:: 本文
2016-07

選挙結果の若干の分析と展望③「生前退位の意向と憲法改正」

 喉から手が出るほど議席が欲しい自民党。その触手に絡め取られる人が現れた。何と民主党政権の時に復興大臣をやった平野さんだ。情けない話だが、知事選対応でほぼ消滅していた自らの政治生命を再生させる絶好の機会ではある。これで自民党は単独過半数の議席数に手が届いた。しかし以前書いた状況が変化することはない。

 安倍総理が考える最大の政治課題は依然として憲法改正だろうか。もちろん思い入れが強いのはわかる。総理の最大の支援組織といえる「日本会議」の悲願でもあるようだ。「彼ら」が理想とするのは戦前の思想であり国家像。本当にそう思っているようなのだ。
 元国家公安委員長の「2673年前(発言当時)の樫原宮での神武天皇の詔を憲法に書くべき」
 自民党の現政調会長の「国民の生活が大事という政治は間違っている」
 元同等法務大臣の「国民主権、基本的人権、平和主義を廃止すべき」
 といった発言を聞くたびに唖然とする。いずれも国民や国民生活よりも国家やその歴史を尊重すべきというもの。近代立憲主義の否定である。立憲主義思想がなければ近代民主主義もない。したがって「彼ら」は民主主義も否定していることになるのだが当人たちはそのことに気付いていない。というか否定している。むしろ明治憲法下の日本的思想が西洋のそれより優れていると思っているのだ。

 思想信条はもちろん自由だが、それを政治家が権力をもって国民に押し付ける。これはいけない。だから多くの人が嫌悪感を感じている。それが今回の選挙が彼らにとって「試合に勝って勝負に負ける」という結果を生んだ。仮に民進党がもっと国民から信頼される党になっていれば「試合」にも負けていたかもしれない。
::::
:: 使える一覧
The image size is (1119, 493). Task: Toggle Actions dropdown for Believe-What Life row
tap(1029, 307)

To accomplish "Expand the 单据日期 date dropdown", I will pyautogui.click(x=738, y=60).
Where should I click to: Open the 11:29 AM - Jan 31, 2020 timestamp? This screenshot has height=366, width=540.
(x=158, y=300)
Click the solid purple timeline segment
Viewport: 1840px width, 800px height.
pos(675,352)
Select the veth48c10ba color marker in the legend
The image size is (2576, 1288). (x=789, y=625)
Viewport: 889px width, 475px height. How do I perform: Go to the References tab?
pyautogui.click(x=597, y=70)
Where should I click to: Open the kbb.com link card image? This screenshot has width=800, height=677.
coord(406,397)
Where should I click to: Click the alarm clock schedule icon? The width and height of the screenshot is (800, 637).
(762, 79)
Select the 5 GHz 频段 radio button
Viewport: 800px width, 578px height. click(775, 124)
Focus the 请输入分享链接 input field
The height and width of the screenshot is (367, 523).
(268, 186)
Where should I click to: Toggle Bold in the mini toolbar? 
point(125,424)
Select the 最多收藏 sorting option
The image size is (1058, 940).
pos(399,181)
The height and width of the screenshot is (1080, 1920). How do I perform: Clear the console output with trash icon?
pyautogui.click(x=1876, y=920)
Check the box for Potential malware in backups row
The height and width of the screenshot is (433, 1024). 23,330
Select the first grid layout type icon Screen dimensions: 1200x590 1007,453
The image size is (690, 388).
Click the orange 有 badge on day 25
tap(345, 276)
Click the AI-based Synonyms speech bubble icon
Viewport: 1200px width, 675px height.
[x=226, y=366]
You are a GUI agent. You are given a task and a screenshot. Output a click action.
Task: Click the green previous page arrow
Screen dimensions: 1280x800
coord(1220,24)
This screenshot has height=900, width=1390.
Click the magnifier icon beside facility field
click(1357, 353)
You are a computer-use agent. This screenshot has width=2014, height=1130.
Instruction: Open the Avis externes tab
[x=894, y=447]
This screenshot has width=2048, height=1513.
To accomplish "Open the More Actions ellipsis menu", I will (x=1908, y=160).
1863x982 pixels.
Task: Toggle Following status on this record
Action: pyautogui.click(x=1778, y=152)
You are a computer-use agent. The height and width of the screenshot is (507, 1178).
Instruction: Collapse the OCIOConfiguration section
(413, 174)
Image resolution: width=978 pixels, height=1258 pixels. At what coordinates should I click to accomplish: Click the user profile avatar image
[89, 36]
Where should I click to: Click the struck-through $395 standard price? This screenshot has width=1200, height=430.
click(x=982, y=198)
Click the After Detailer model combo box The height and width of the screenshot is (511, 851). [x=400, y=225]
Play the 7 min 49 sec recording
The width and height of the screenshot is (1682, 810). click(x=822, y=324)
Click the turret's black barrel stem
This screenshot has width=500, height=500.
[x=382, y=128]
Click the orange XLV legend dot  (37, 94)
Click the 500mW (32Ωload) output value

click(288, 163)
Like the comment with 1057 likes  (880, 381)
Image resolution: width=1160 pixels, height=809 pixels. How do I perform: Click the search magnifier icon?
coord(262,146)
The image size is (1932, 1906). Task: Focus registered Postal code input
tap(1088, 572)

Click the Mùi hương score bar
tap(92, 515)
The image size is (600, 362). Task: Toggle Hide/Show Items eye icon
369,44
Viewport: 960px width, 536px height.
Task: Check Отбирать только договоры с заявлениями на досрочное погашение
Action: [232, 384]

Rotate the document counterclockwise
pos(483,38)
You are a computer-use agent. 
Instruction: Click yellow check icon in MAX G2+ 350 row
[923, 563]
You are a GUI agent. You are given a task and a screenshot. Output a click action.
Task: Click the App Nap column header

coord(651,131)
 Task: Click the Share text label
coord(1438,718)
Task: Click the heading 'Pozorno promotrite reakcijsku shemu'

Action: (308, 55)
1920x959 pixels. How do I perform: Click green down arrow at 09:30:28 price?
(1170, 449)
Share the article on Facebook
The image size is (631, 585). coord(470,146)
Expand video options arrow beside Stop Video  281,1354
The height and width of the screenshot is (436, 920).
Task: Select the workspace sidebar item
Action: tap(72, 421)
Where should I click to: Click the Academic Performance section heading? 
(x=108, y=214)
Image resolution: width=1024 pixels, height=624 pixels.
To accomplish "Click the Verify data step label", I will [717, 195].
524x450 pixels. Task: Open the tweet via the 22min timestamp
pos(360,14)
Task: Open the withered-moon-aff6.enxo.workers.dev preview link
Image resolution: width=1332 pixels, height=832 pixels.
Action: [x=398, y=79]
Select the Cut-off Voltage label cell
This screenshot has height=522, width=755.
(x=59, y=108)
::::
= やること =
A: 本文のうち、「安倍総理が考える最大の政治課」で始まり「優れていると思っているのだ。」で終わるところまでを、一字も変えずにそのまま繰り返してください。
B: 一覧の中から、「section」という文字列が入っている行をすべて見せてください。

= 解答 =
A:
安倍総理が考える最大の政治課題は依然として憲法改正だろうか。もちろん思い入れが強いのはわかる。総理の最大の支援組織といえる「日本会議」の悲願でもあるようだ。「彼ら」が理想とするのは戦前の思想であり国家像。本当にそう思っているようなのだ。
 元国家公安委員長の「2673年前(発言当時)の樫原宮での神武天皇の詔を憲法に書くべき」
 自民党の現政調会長の「国民の生活が大事という政治は間違っている」
 元同等法務大臣の「国民主権、基本的人権、平和主義を廃止すべき」
 といった発言を聞くたびに唖然とする。いずれも国民や国民生活よりも国家やその歴史を尊重すべきというもの。近代立憲主義の否定である。立憲主義思想がなければ近代民主主義もない。したがって「彼ら」は民主主義も否定していることになるのだが当人たちはそのことに気付いていない。というか否定している。むしろ明治憲法下の日本的思想が西洋のそれより優れていると思っているのだ。

B:
Instruction: Collapse the OCIOConfiguration section
Where should I click to: Click the Academic Performance section heading? 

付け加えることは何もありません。